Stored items
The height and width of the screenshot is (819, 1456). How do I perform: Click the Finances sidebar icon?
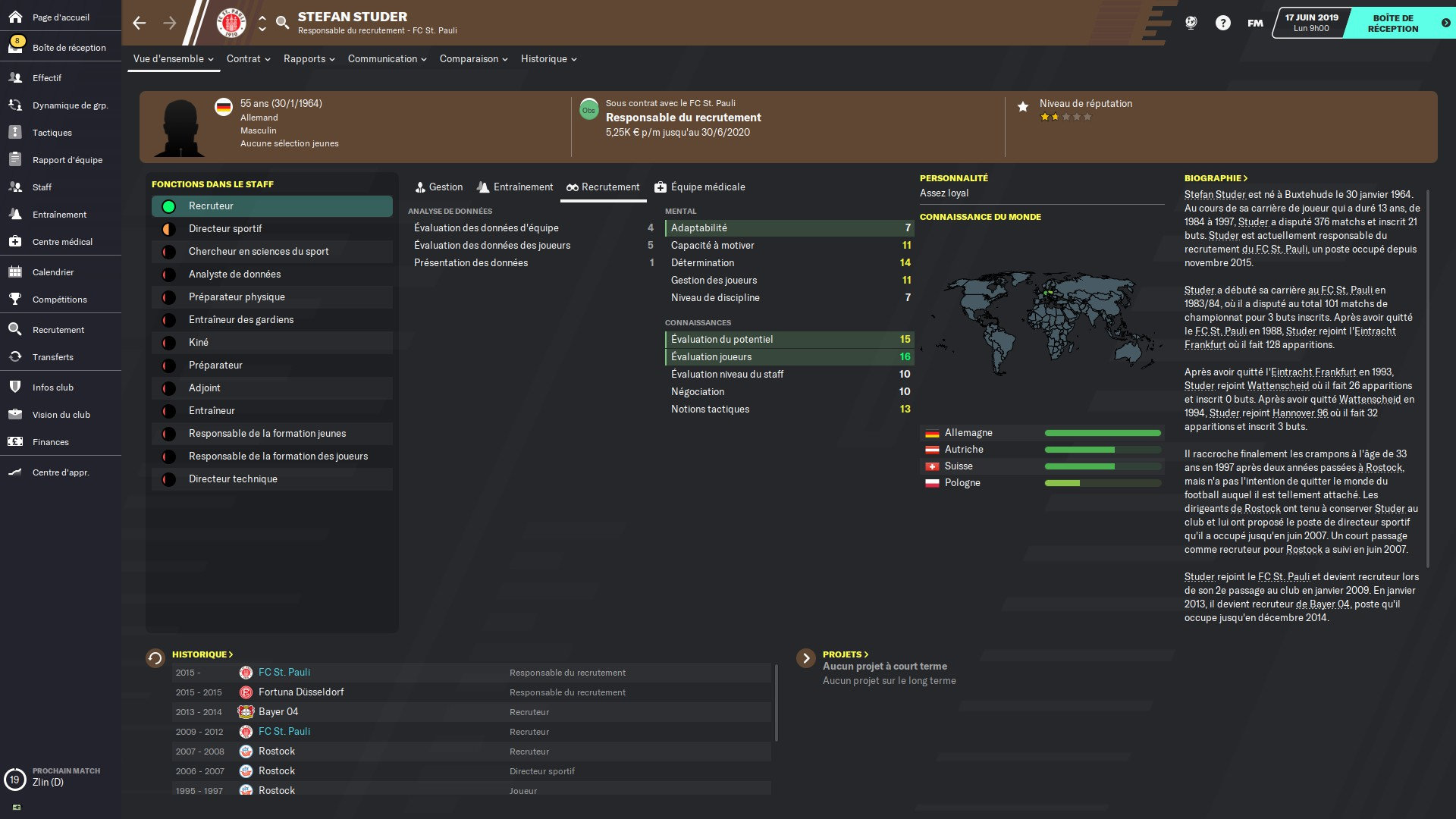coord(15,442)
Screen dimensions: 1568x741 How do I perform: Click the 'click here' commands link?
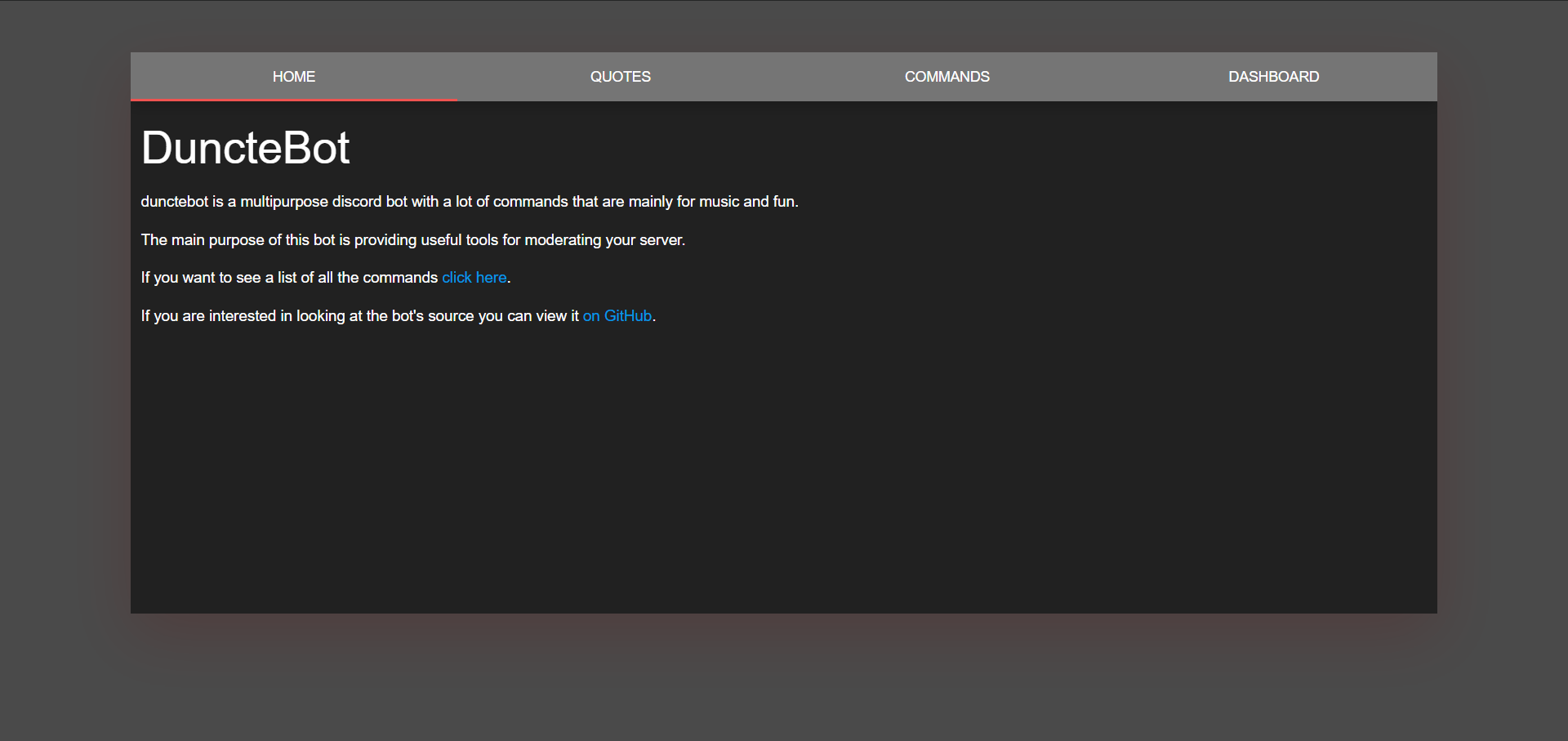(x=474, y=277)

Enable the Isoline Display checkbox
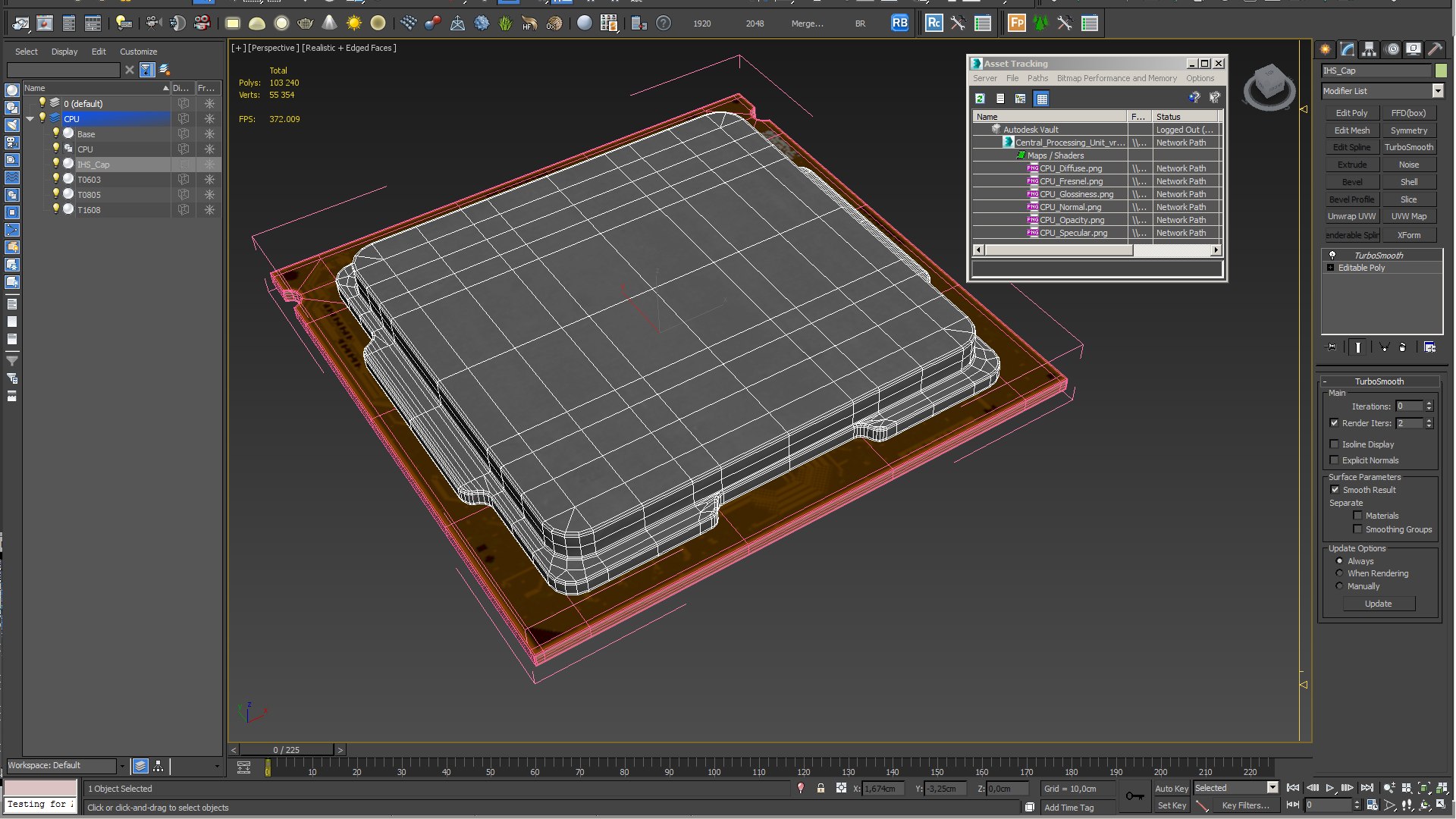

## Required action:
Keeping every word as it is, write out all the data and omit the pictures.

## Output of the task:
The height and width of the screenshot is (819, 1456). How do I perform: Click the Finances sidebar icon?
coord(15,442)
Screen dimensions: 1568x741 How do I perform: Click the 'click here' commands link?
(x=474, y=277)

Enable the Isoline Display checkbox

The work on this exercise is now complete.